From homeless in London to playing in the NFL
Efe Obada’s journey to professional American football stardom was anything but conventional
The journey to the top of professional sport is often one of perspiration and dedication.
Many sports stars tell of the rejections they faced along the way, but few have faced as many challenges as Efe Obada.
The 25-year-old, a defensive end in the Carolina Panthers’ practice squad in the NFL, has told how his journey to becoming a professional American football player was anything but conventional.
Born in Nigeria, at the age of eight Obada went to live with his mother in Holland, before being taken to London - where his life took a turn for the worse.
Speaking to Panthers.com, Obada said: “I lived with my mum for about two years, and then, at the age of ten, I was brought to England by a stranger that was supposed to look after me and my sister. They did not.
“They abandoned us in the streets of East London and left my sister and I to fend for ourselves. A security guard at the building we were supposed to stay in helped us get in contact with my mother, who then made arrangements with a woman she just met to take us in.
“After a while, this arrangement then broke down and my sister and I eventually ended up in foster care. We bounced around from home to home until we were of age to live by ourselves.”
With no official documents and moving in the wrong circles, it took a chance meeting with an old friend for Obada’s fortunes to be turned around.
“As I got older, it became apparent I wasn't like everyone else,” he said. “I couldn’t further my education or gain employment because I was undocumented. I was stuck.
“I began hanging around the wrong people in an effort to fit in and survive. Some poor choices led me to get in trouble, and it was then I decided to turn my life around.

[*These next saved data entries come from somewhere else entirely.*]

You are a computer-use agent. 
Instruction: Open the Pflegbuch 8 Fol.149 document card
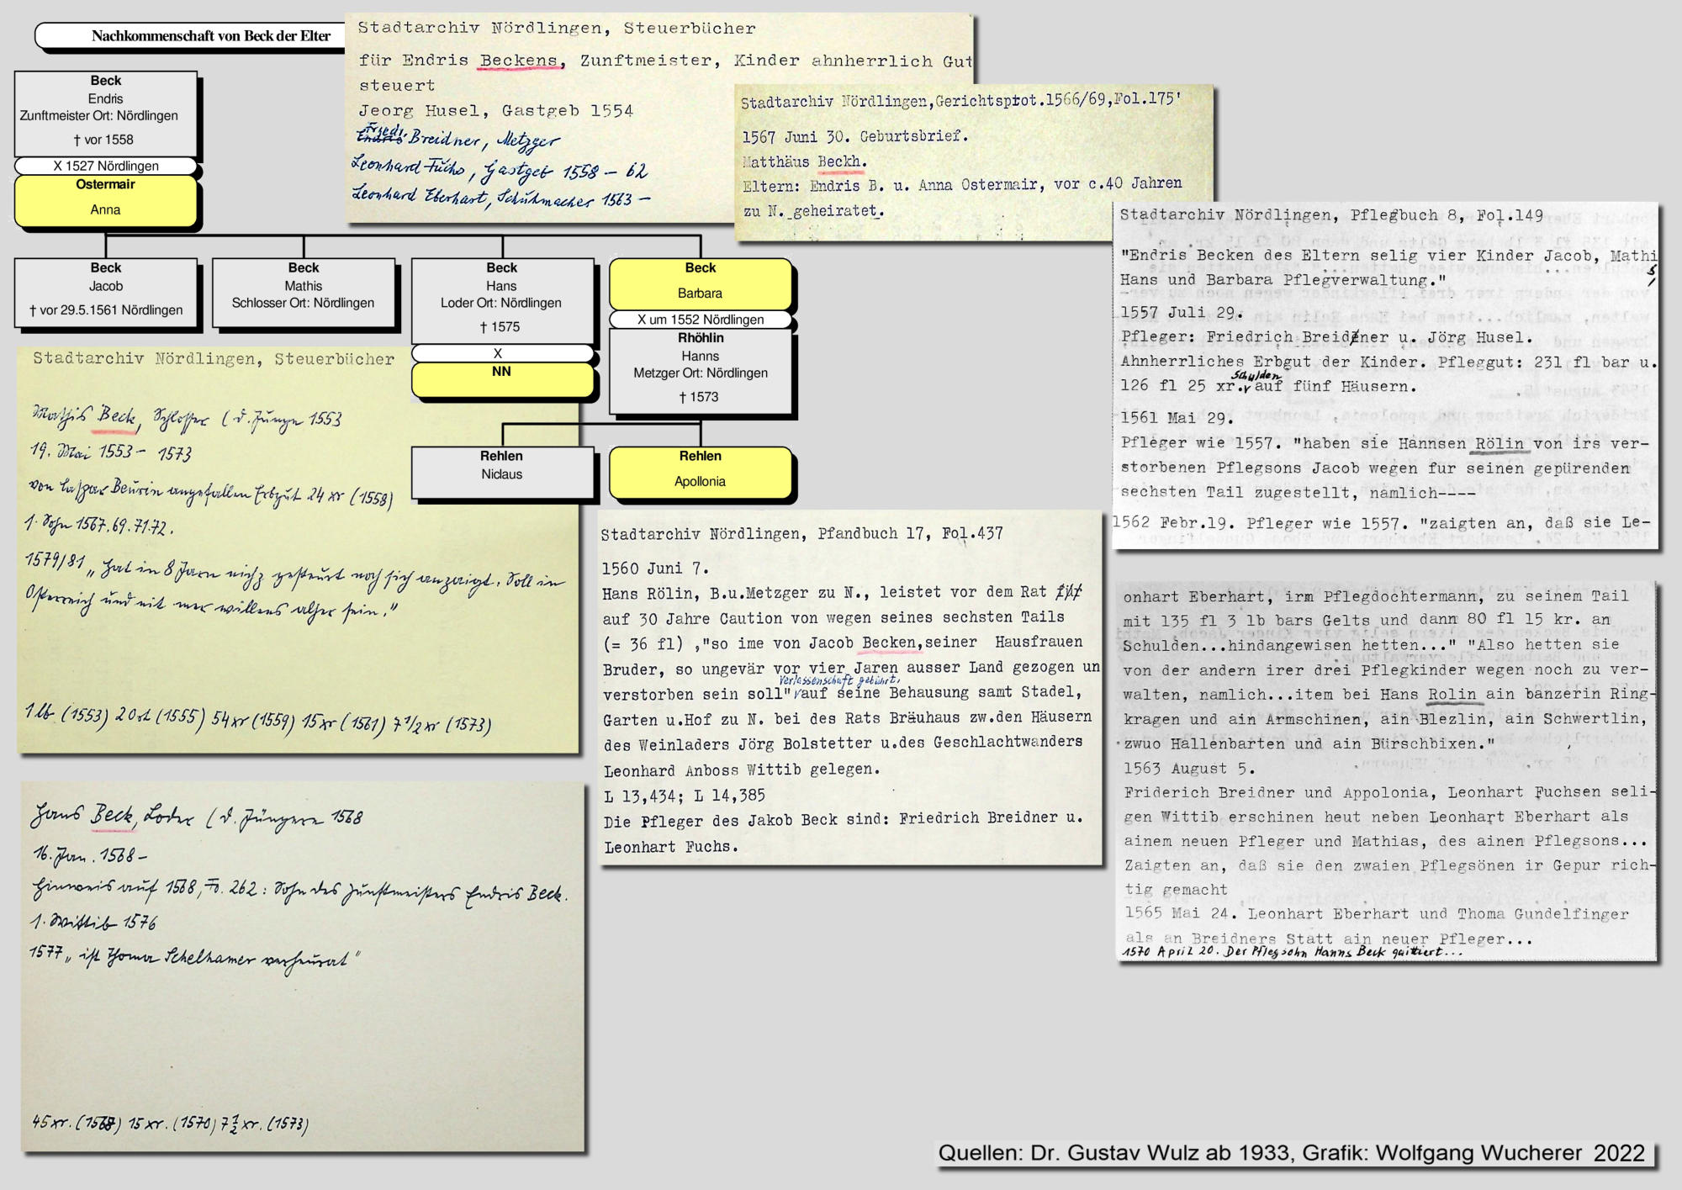[1383, 374]
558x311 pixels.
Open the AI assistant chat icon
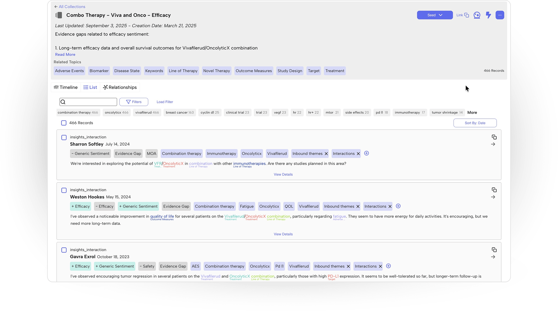point(477,15)
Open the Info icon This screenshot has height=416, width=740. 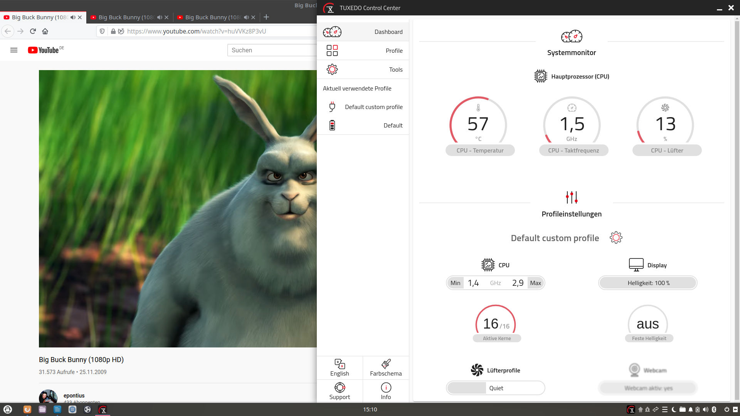coord(386,387)
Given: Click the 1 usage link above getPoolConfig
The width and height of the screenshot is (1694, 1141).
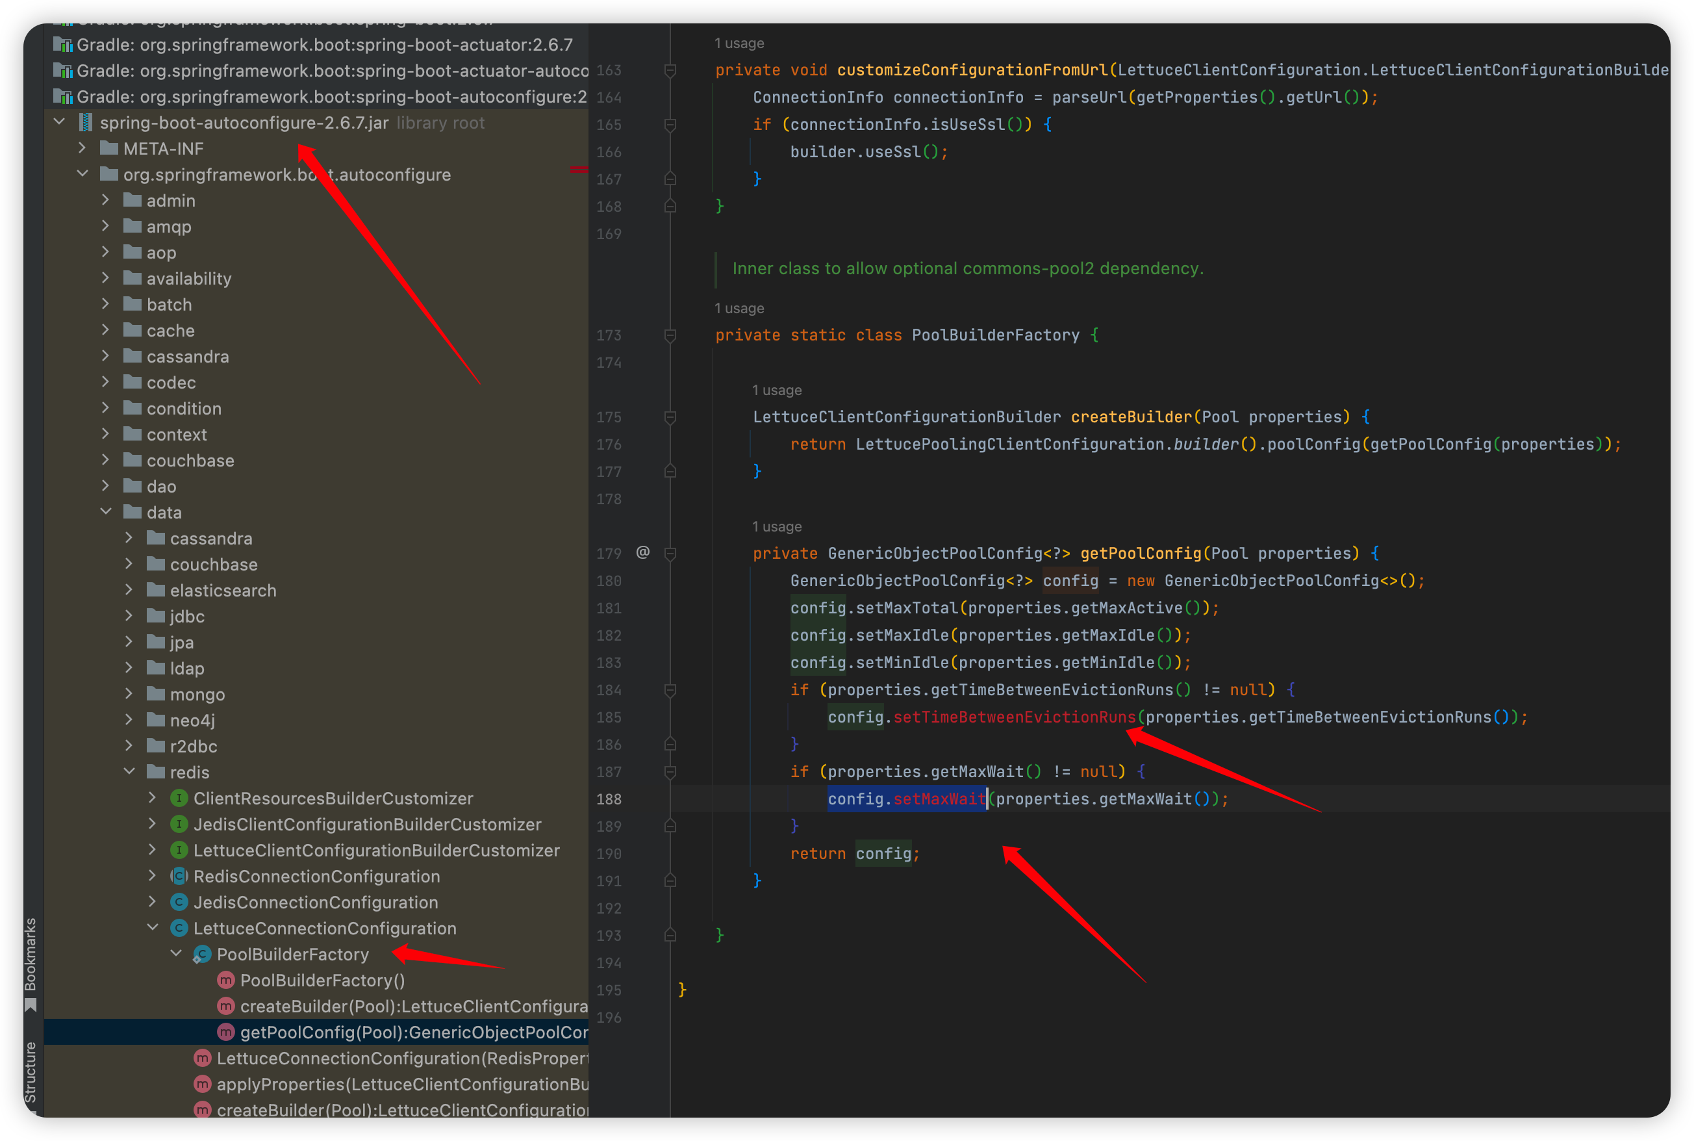Looking at the screenshot, I should pyautogui.click(x=776, y=525).
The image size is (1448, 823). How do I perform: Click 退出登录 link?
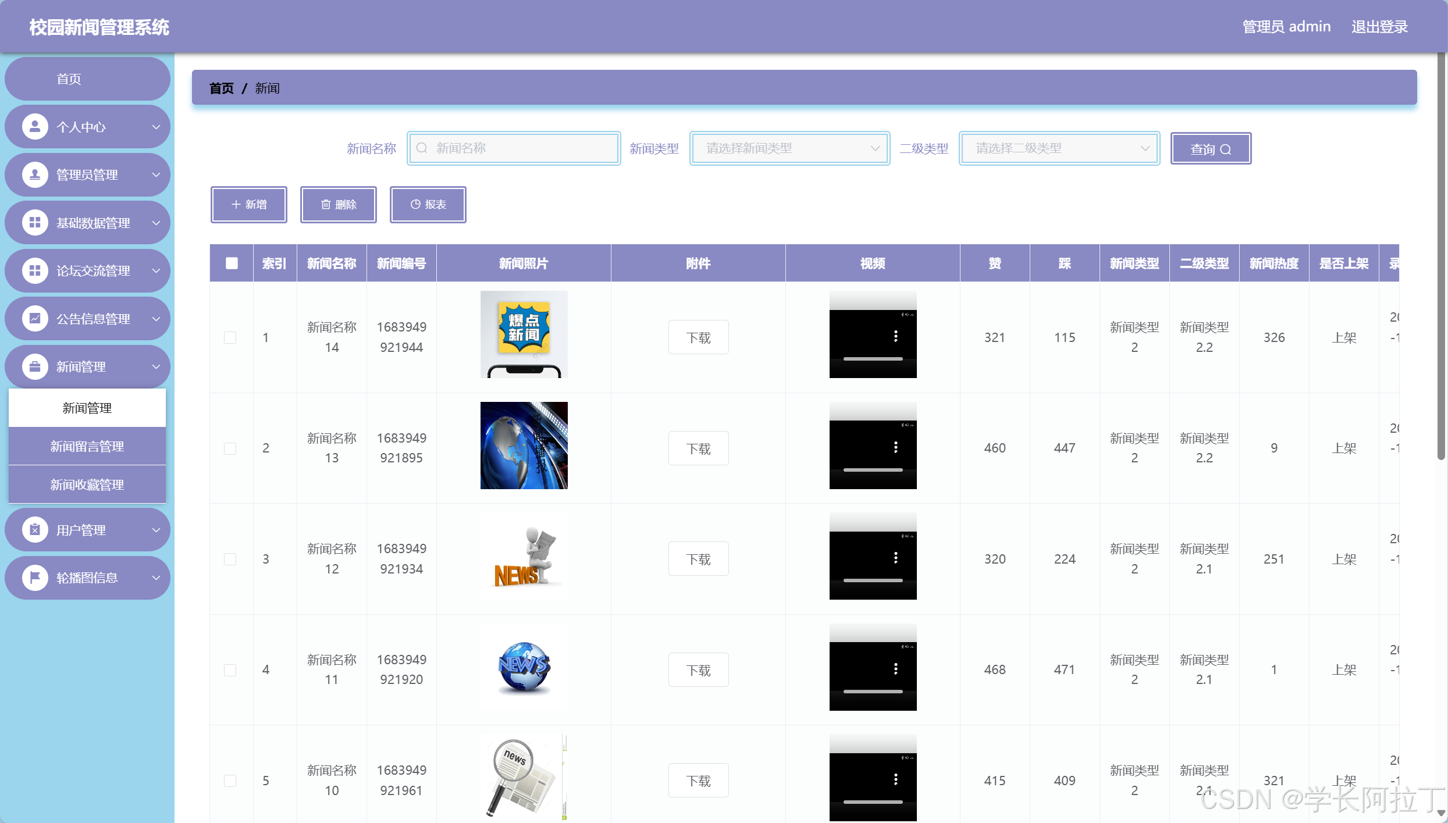tap(1379, 27)
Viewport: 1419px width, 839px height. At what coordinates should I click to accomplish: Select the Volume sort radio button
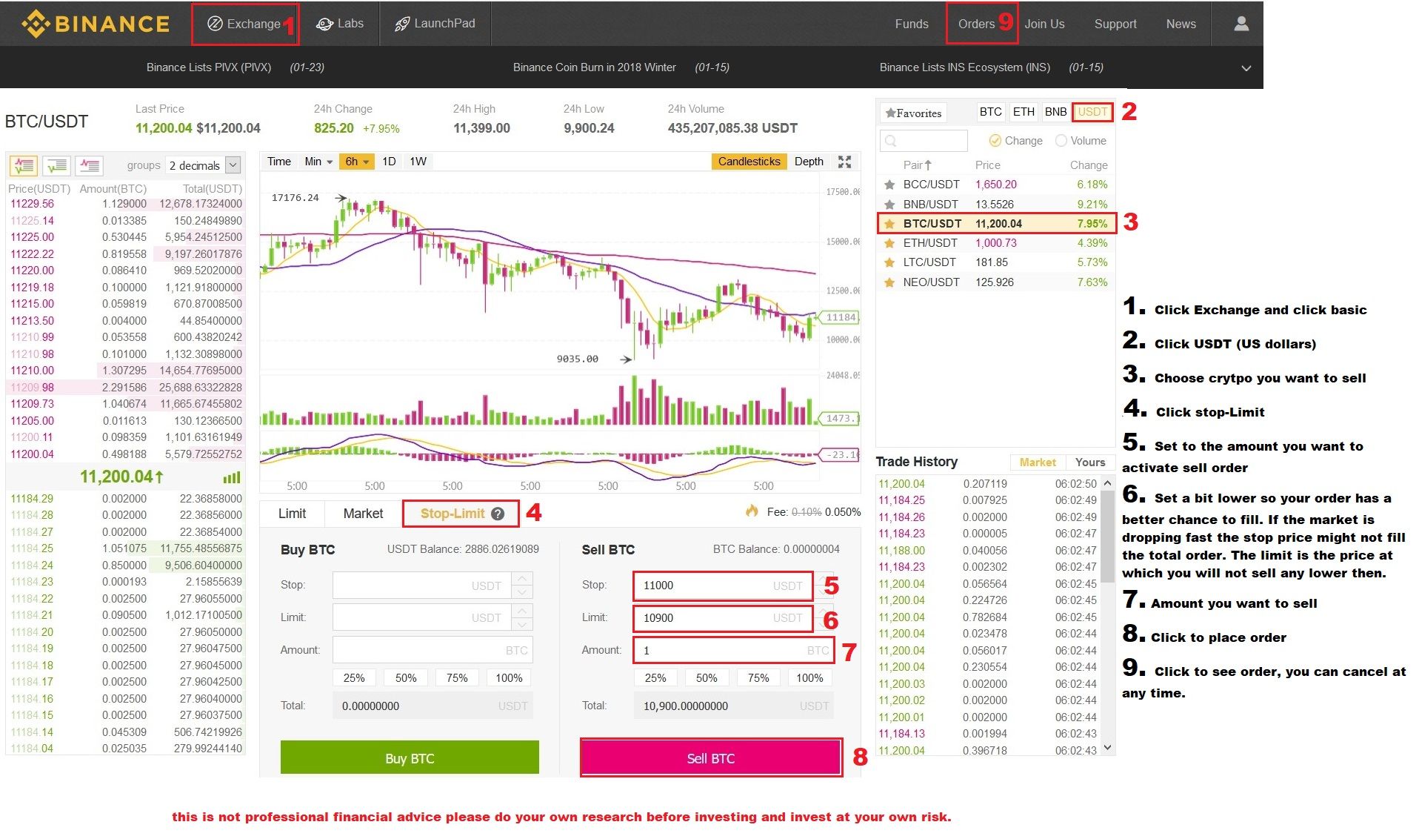1061,140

“At one point, I ran into one of my old friends, who invited me to one of his practice sessions at the London Warriors, a professional American football club.
“I instantly fell in love with the aggression of the game, and I saw it as an outlet for some of my anger.”
Obada’s coach at the Warriors, Aden Durde, took the youngster under his wing and managed to get the novice player a try-out with the Dallas Cowboys, where he made the practice squad.
After spells with the Cowboys, Kansas City Chiefs and Atlanta Falcons, Obada was offered the chance to join the NFL International Player Pathways programme and headed to North Carolina to play for the Panthers. He is now part of the club’s practice squad.
“My experience so far has been amazing,” he said. “I’m surrounded by great athletes, coaches and staff. I even got my first NFL sack in the pre-season game against the Houston Texans.
“I am very excited to be in this position, and I intend to use this opportunity to grow and develop as a player and do whatever i need to do to help this team win. I am grateful for the people that have helped me become the man I am today, on and off the field.
“I am indebted to Aden Durde for being the first man to believe in me and for his support through this process. I hope one day to make him proud.”
Obada hopes his story can inspire other disadvantaged youngsters.
He said: “My journey to the NFL hasn’t been a traditional one and my life before football may seem foreign to some, but many young people have been and still are in the same situation I once was in.
“My hope is to be an inspiration to anyone that is going through what I once was. I also hope to become a contender in the NFL and continue to improve as a player and a man.”
The new NFL season starts on Friday, when New England Patriots take on the Kansas City Chiefs. On Sunday, the Panthers travel to the Levi’s Stadium to face the San Francisco 49ers.